Job creation has become a prime topic in Washington, as congressional Democrats work on new measures aimed at bringing more people back to work. Infrastructure spending is emerging as one component of those possible measures.
The November data, released Dec. 4, showed that construction continued to lose jobs for the month, but in a modestly encouraging sign, the industry's 27,000 jobs shed was less than 117,000 monthly average for the six months ended in April and the 63,000 per month in the May-October period.
In fact, BLS said that the heavy and civil construction sector showed a gain of 5,200 jobs in November compared with October, adjusted for seasonal variations.
Nevertheless, notes Ken Simonson, the Associated General Contractors' chief economist, "The fact fewer people lost their jobs in construction this month is little solace for the one in five construction workers out of a job today."
Simonson says that the reduced construction job losses in November probably can be traced to good weather during the month in much of the country.
Construction's recent peak unemployment rate was 21.4% in February. The industry's rate is not seasonally adjusted.
The overall national unemployment rate improved in November, dipping to 10.0%, from 10.2% the previous month, seasonally adjusted.
Anirban Basu, Associated Builders and Contractors' chief economist, said that the overall November report "blew away even the most optimistic expectations." He added that the construction industry "will enter 2010 with momentum."

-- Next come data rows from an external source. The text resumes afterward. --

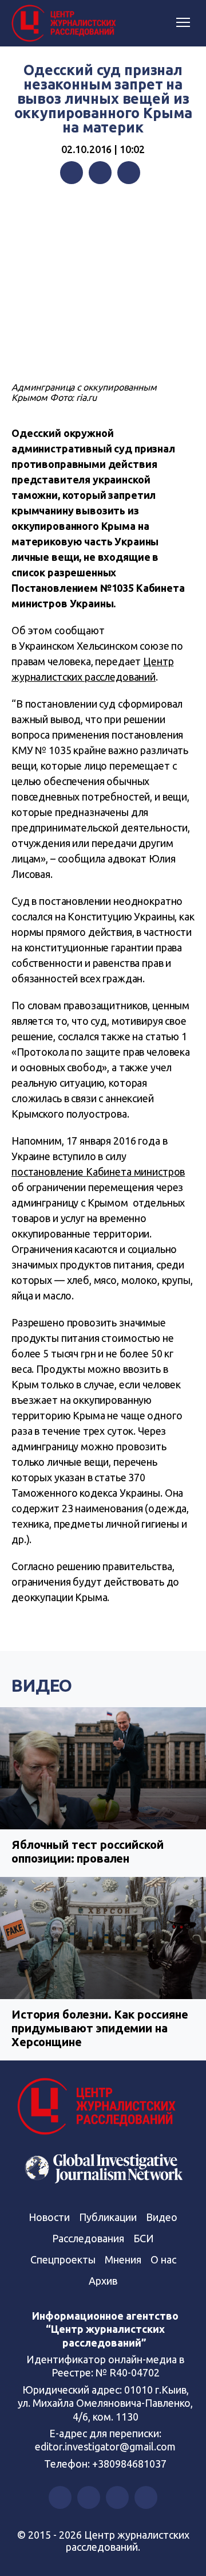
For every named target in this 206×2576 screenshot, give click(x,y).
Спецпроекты (63, 2259)
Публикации (108, 2217)
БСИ (143, 2238)
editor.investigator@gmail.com (105, 2446)
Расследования (88, 2238)
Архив (103, 2280)
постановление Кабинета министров (98, 1171)
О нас (163, 2259)
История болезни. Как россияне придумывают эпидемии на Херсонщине (99, 2028)
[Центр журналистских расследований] (65, 23)
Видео (41, 1685)
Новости (49, 2217)
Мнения (123, 2259)
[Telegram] (128, 172)
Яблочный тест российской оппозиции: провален (87, 1851)
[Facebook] (71, 172)
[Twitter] (100, 172)
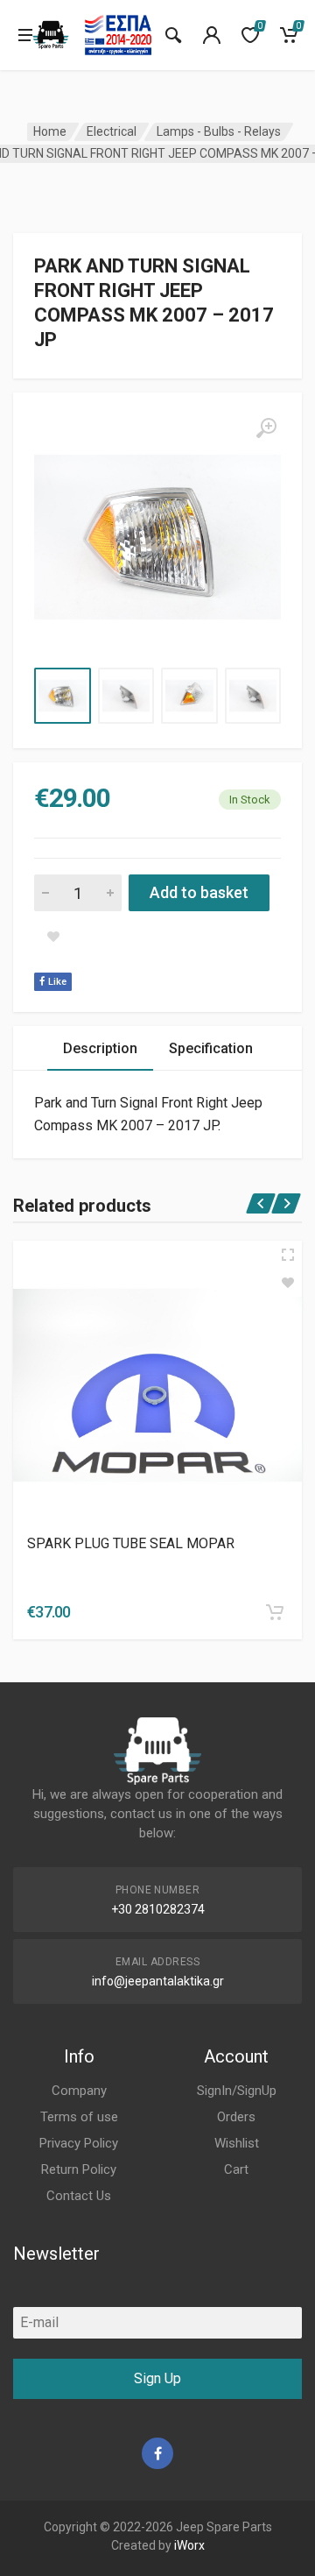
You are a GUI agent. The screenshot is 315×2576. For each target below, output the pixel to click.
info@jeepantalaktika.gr (158, 1981)
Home (49, 131)
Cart (236, 2169)
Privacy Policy (78, 2143)
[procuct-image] (157, 1385)
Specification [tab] (211, 1048)
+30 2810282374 (158, 1909)
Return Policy (78, 2169)
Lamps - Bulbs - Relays (219, 131)
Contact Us (78, 2196)
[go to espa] (118, 35)
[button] (274, 1612)
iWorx (189, 2545)
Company (79, 2090)
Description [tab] (100, 1048)
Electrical (111, 131)
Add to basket (199, 892)
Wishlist (236, 2143)
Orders (236, 2117)
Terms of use (79, 2117)
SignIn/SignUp (236, 2090)
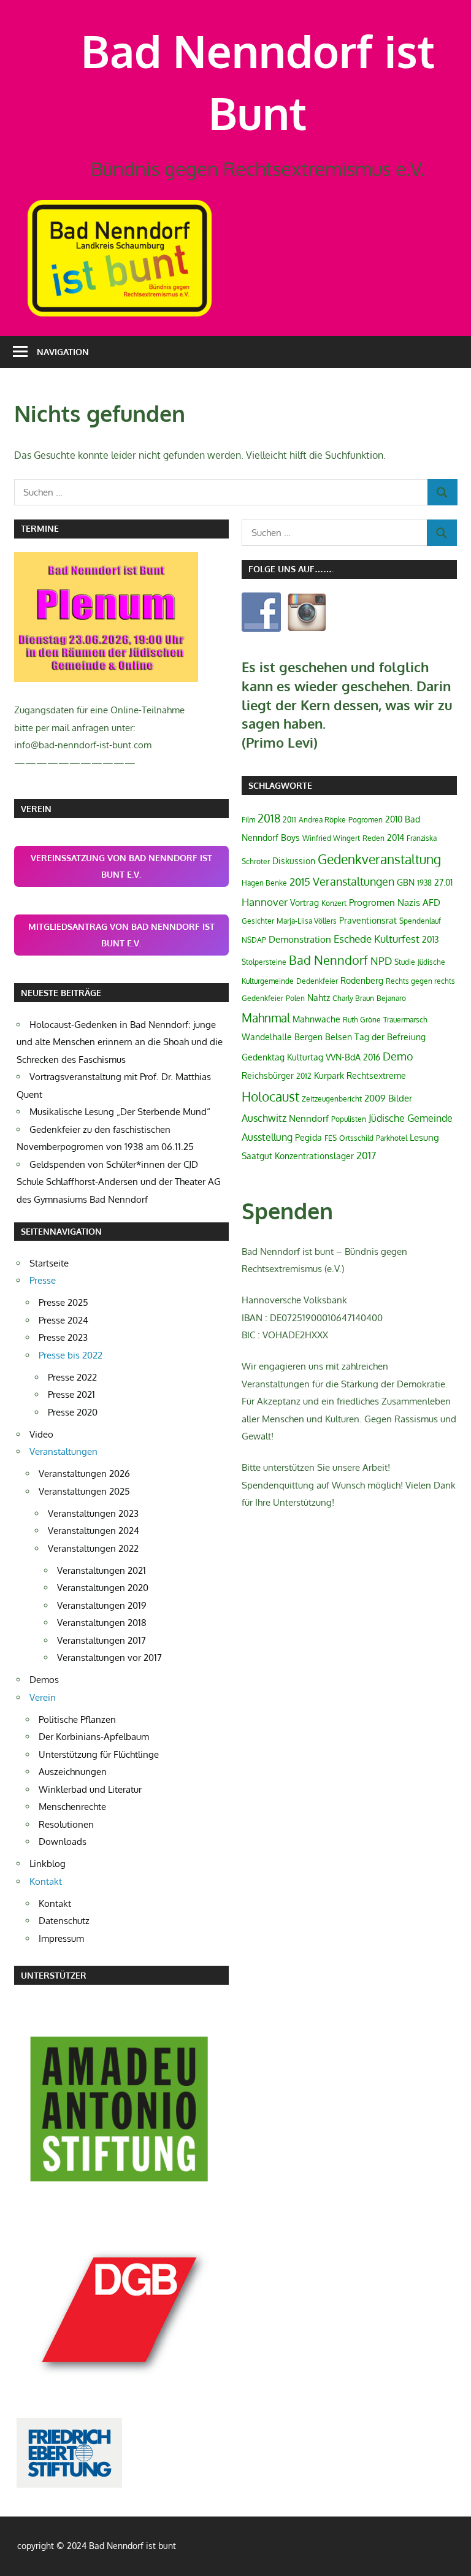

But Basu notes that "nonresidential specialty trade contractors are feeling the pain." BLS says that that sector saw 29,000 jobs lost in November.
Basu says that the improvements in the heavy-civil and residential sector are linked largely to the effect of federal spending. That would include the stimulus from the American Recovery and Reinvestment Act, signed into law in February.
But Basu adds that "the impact of stimulus dollars is not eternal." He says, "While the next several months are shaping up to be a time of improvement for the U.S. economy and for the nonresidential construction industry, how lengthy the recovery will be remains in doubt."
As the stimulus act funding winds down, AGC CEO Stephen Sandherr noted that overall 2010 federal highway and transit spending is projected to decline by $15 billion, or almost 20%, compared with 2009 levels. He called on Congress and the Obama administration to include increased public-works spending in any new jobs-producing legislation.